Die zwölfte Auswirkung der Gnade ist die Gabe des Lehrers, die sich darin auswirkt auch komplizierte Kenntnisse von Gott in Geduld und mit Langmut so zu vermitteln, dass auch Kinder es verstehen können.

Die dreizehnte Auswirkung der Gnade ist die Hilfeleistung. Hilfe zu leisten heißt, soziale Verantwortung zu übernehmen, weil man Teil einer Gemeinschaft ist und für die man eintritt. Das Charisma der Hilfeleistung wird in allen Situationen gebraucht, in denen die Gefahr der Beeinträchtigung für Leib und Leben eines Menschen besteht und sei die Beeinträchtigung auch noch so gering. Dass man auf ein bestimmtes Ereignis aufmerksam wird und das Wahrgenommene als Situation erkennt, die für die Gesundheit des Betroffenen bedrohlich werden kann, ist eine unbedingte Voraussetzung für die Hilfeleistung, wie man sehr gut an der Geschichte vom barmherzigen Samariter sehen kann. Sinnvoll Hilfe leisten heißt, besonnen und umsichtig das jeweils Richtige zu tun, und nicht hektisch in blinden Aktionismus zu verfallen und das ist ziemlich sicher eine Auswirkung der Gnade Gottes.

Die vierzehnte Auswirkung der Gnade schließlich ist das Charisma der Leitung. Die Gabe der Leitung ist entweder die Fähigkeit zur Entscheidungshilfe in einer bestimmten Situation oder ein Verwaltungsdienst, der dafür sorgt, dass alle bekommen, was sie brauchen. Das Charismatische an der Leitung macht sie nicht geschickter, sondern selbstloser, so, dass sie die anderen aufbaut. Paulus weist im Bild vom Leib Christi darauf hin, dass die Gabe der Leitung nicht über den anderen Gaben steht, sondern diesen zuarbeitet: „Der Kopf kann nicht zu den Füßen sagen: Ich brauche euch nicht. Im Gegenteil, gerade die schwächer scheinenden Glieder des Leibes sind unentbehrlich“ (1. Korinther 12,21-22). Der Ausdruck kybernesis kommt aus der Schifffahrt und man könnte ihn auch mit „Steuermannskunst“ übersetzen.
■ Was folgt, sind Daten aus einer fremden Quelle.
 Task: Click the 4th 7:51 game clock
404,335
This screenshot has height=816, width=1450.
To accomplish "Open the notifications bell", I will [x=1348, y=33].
Charismatische Leiterschaft hat die Aufgabe, einer Gruppe oder einer einzelnen Person zu helfen, den richtigen Weg zu finden.
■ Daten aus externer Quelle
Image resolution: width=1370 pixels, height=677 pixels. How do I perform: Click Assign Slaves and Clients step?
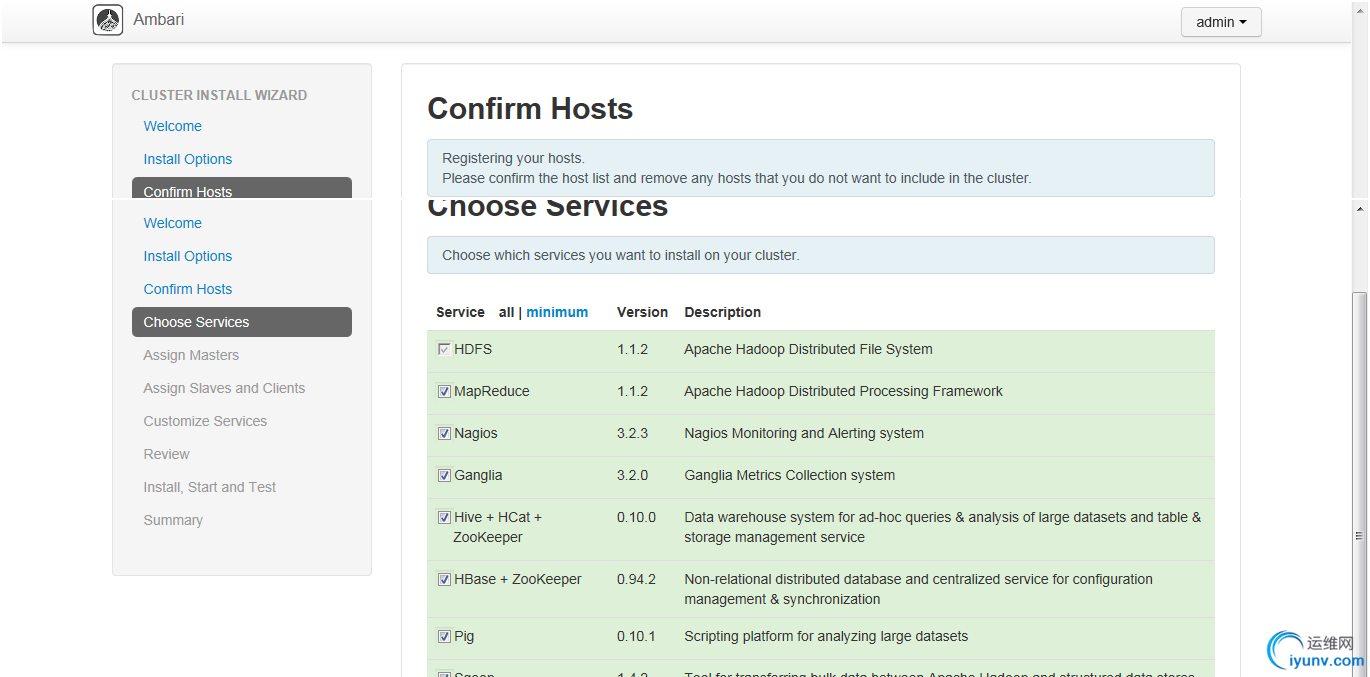[x=224, y=388]
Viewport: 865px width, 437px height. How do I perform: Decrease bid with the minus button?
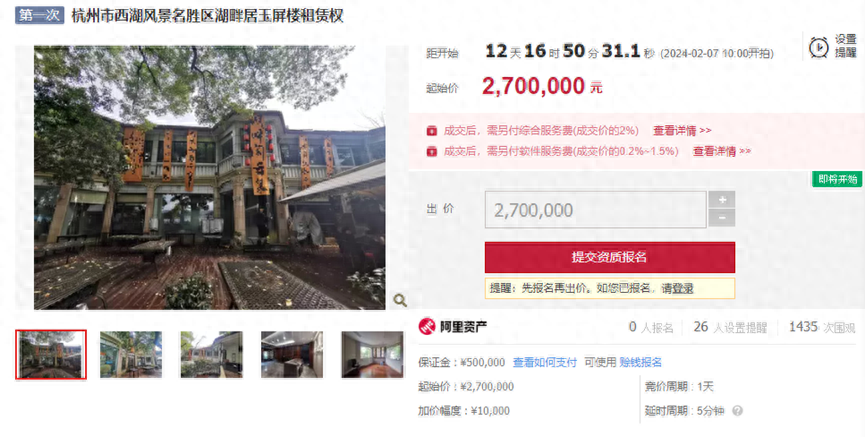pyautogui.click(x=722, y=218)
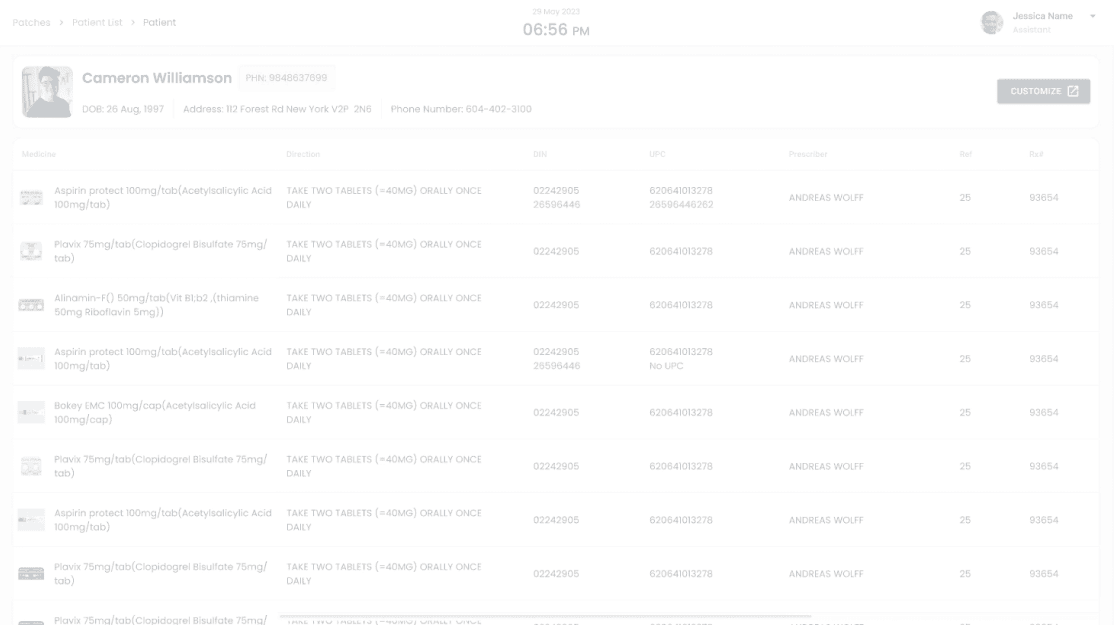Select the DIN value 02242905 in first row
The image size is (1114, 625).
(x=557, y=190)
Und auf den richtigen Weg, das Ziel der Charismen, kommt Paulus dann auch am Schluss von 1.Kor 12 zu sprechen: „Eifert aber um die größeren Gnadengaben! Und einen Weg noch weit darüber hinaus zeige ich euch: Wenn ich in den Sprachen der Menschen und der Engel rede, aber keine Liebe habe, so bin ich ein tönendes Erz geworden oder eine schallende Zimbel. Und wenn ich Weissagung habe und alle Geheimnisse und alle Erkenntnis weiß, und wenn ich allen Glauben habe, so dass ich Berge versetze, aber keine Liebe habe, so bin ich nichts. Und wenn ich alle meine Habe zur Speisung der Armen austeile und wenn ich meinen Leib hingebe, damit ich Ruhm gewinne, aber keine Liebe habe, so nützt es mir nichts.“ Und damit sind wir wieder beim Anfang der Predigt angelangt, wo ich gesagt habe, dass die Charismen, genau so wie die Frucht des Geistes, dazu da sind uns Jesus ähnlicher zu machen. Das Ziel der Beschäftigung mit den Charismen ist, wie bei allen anderen Glaubensdingen auch, ein tieferes Verständnis der Liebe zu Jesus und zu den Menschen mitten im Alltag. Dass uns das gelingt, dazu segne uns Gott der Allmächtige und Barmherzige, der Vater, der Sohn und die Heilige Ruach. Amen.